The second woman ever to serve as the top court’s chief, Garman called the Illinois lawyer tradition a long and honored one, noting both Lincoln and Myra Bradwell, the 19th century women’s rights activist who went all the way to the U.S. Supreme Court to fight the gender-based denial of her law license.

“Membership in this tradition is an honor and a responsibility,” Garman told the audience in an intimate theater at the Hoogland Center for the Arts.

Despite the weight of that responsibility, though, she told the new lawyers they shouldn’t succumb to the temptation to focus merely on their careers or disregard others from outside the profession. That goes especially for family and loved ones.

“Families and friendships should never be neglected,” Garman said. “Maybe there are some people whose work is so important that it justifies neglecting your family and friends. … But unless you are discovering a cure for cancer, achieving world peace or composing a timeless symphony, I can’t imagine what that work would be.”

Fourth District Appellate Justice James A. Knecht provided the keynote address.

His message: don’t get caught up in your own achievements.

“Now, by right, I am expected to place a wreath of laurels on each of you and to praise you for your hard work and tell you how wonderful you are. Praise your dedication, your intelligence and your character. Congratulate you again,” Knecht said.

“Not a chance,” he told them, eliciting laughter in the audience. “You’re going to have to find some nice person to tell you those things.”

His tone changed.

“If I praise you, you might make the mistake of thinking that this event is a destination, at which you have arrived. … It’s not an arrival and a destination. It’s the beginning of a journey.”

Knecht emphasized service to clients and service to society. He quoted John Adams, former Supreme Court justice Benjamin Cardozo and Cal Ripken Jr., the Hall of Fame shortstop who played for the Baltimore Orioles.

“In every speech or set of remarks I make, I always try to make some reference to baseball,” Knecht said.

“So I’m going to quote Cal Ripken — the iron man of baseball — who said, ‘I tried to love every minute I was on the field. I know that I am lucky because I love what I do.’ I hope you’re that lucky. I hope you love being a lawyer, but I also hope that you work to live rather than live to work.”

By providing service and following their passions, the new lawyers in Springfield already seem to be taking Knecht’s message to heart.

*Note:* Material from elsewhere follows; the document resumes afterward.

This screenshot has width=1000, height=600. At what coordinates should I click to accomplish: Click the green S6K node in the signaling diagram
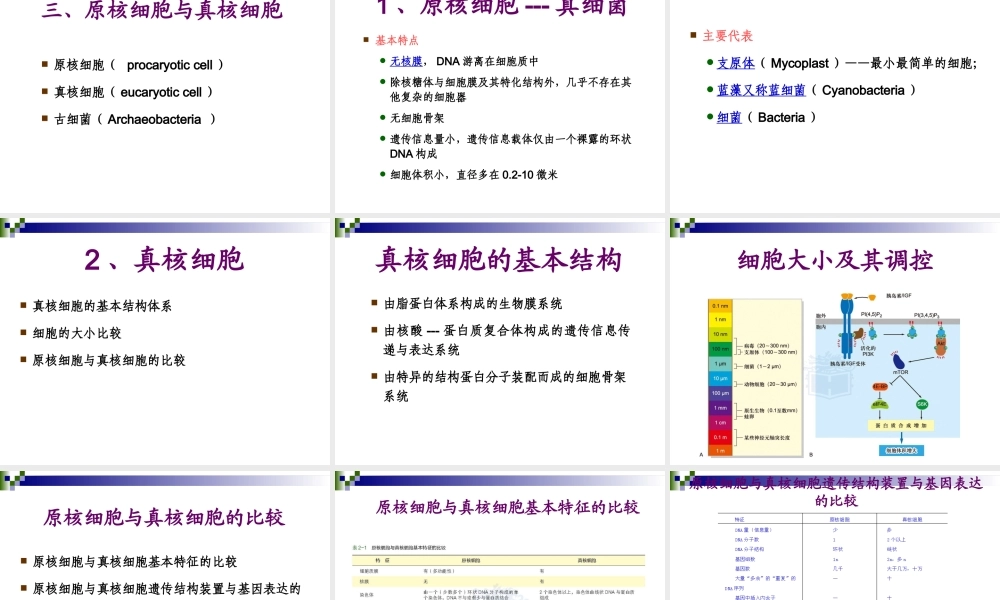click(922, 404)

Kendra Hansel, a 25-year-old Sherman native and graduate of Southern Illinois University School of Law, began participating in a juvenile diversion program to keep kids out of trouble while she was still in high school herself.

“That brought me into the world of law and, in particular, into criminal law, and it just kind of sparked from there,” said Hansel, who works as a Sangamon County assistant state’s attorney.

Roderick Morrison, a 24-year-old from South Haven, Mich., and graduate of the University of Illinois College of Law, said he’s wanted to be a lawyer since he was 5 years old.

“The reasons have changed every five years or so, but initially it was because I got to wear suits often,” Morrison said at a reception after the ceremony.

Morrison said he’s passionate about the legal issues in higher education — affirmative action and retention rates, to name a few — and wants to work in college administration.

Being a lawyer now, he said, gives him the opportunity to make “legitimate change in a lot of different situations, whether it be social justice issues or with clients individually.

“I recognized the impact that being a lawyer could have,” Morrison said. “And I’m excited to hold that position.”